Настасья Львовна уговорила купить дом недалеко от Никитских, на Спиридоновке.
В начале июня они прибыли в Москву.
Больше году он не был здесь; успел поотвыкнуть и смотрел по-новому, узнавая, переживая вновь прежнее.
Ехали в открытых дрожках. Знакомые особняки, храмы и деревья выступали вперед, притягивая и утопляя его взгляд. Хороша, хороша все-таки Москва! Вот усадьба: полукружье зеленого двора широко обняло раскинувшийся дом; мягкость лепных розеток, добродушная звериность масок над окнами; воля, тишина, покой. В Петербурге так не строят; там зданья высокие, горделивые, а дворы скаредны: тесно! А здесь — простор, доверчивая размашистость. И москвичи не так суетны, и бытие здешних бар нимало не угнетено заботами о будущности. Хороша, хороша Москва…
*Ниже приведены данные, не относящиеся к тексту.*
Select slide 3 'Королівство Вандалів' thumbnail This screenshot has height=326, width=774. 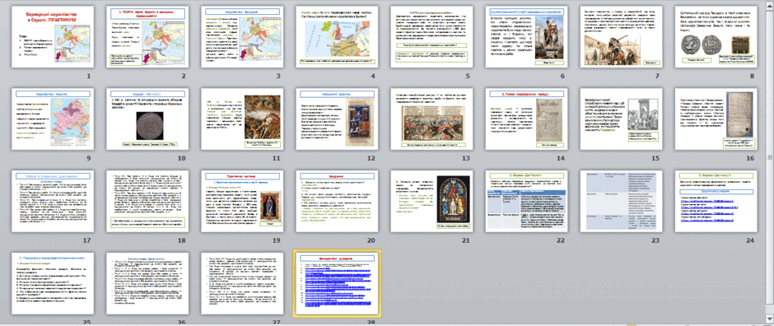pos(242,36)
Переулок, как бы устав пыжиться дворянскими особняками, облегченно покатился вниз. Скромный светлый шатерок и белая ограда Малого Вознесенья: здесь венчались с Настенькой; тихо, блаженно, давно — как в отроческом сие. А в прошлом году осенью здесь так же тихо стояли Сонечка, напуганно потупляющаяся и вдруг вскидывающая ясные, напряженно круглые, как у проснувшегося младенца, глаза, и окаменело строгий, вдохновенно бледный Путятушка, суеверно страшащийся своего счастья. И все — нарочито скромно: ни зажженных паникадил, ни певчих. И бесшумно кануло какое-то безумное мечтанье, какая-то бесовская надежда — отзвук странной, давно погасшей молодости…
Мостовая вновь усеяна благоуханным сором отцветшей сирени, и колеса, почти не стуча, медленно катятся к Никитской площади.
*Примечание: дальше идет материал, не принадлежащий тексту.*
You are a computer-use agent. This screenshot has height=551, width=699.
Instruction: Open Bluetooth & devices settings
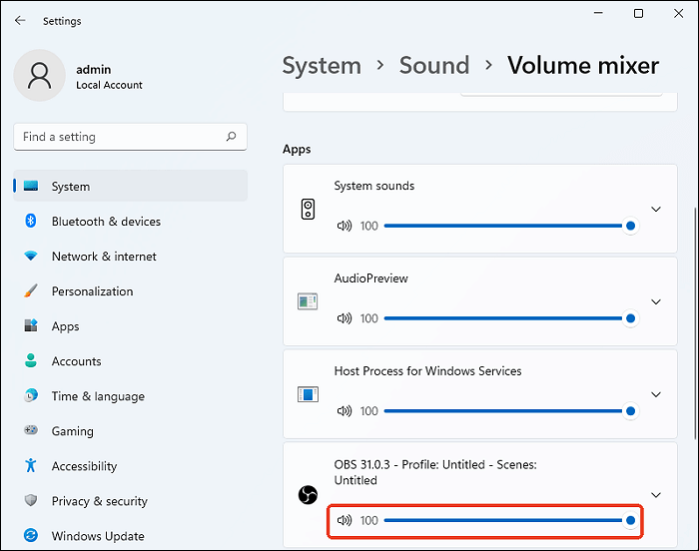[x=106, y=222]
А здесь, в Большом Вознесенье, блеск был большой, когда венчался Пушкин! И шафером был желчный насмешник Вяземский, променявший-таки добродушную Москву на щепетливый Питер…
Какие-то странные совпаденья, какой-то никчемный намек: общий шафер, сравнительная близость храмов, сходство их названий… Раздражительно, назойливо — как обильная здешняя пыль, с которой дворники борются почему-то при помощи толченого кирпича. Нет — неприятна, даже мерзка Москва!
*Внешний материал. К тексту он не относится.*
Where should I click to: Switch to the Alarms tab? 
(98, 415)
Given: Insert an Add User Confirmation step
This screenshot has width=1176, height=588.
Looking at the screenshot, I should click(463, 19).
Но место дивное: умница Настенька! Небольшая площадь тепла, и отверста, как приятельская ладонь; коленчато согнутая Спиридоновка, обсаженная тополями, уютна, будто разношенный валенок; Славно будет зимой! Хороши и двор, и дом: в глубине, в тишине. И у ворот, под лениво избоченившимся древом, сидят на лавочке кухарка с лакеем, жустрят семечки и зорко взглядывают на останавливающиеся у ворот дрожки, на высаживающегося из них стройного, хоть и несколько огрузневшего барина.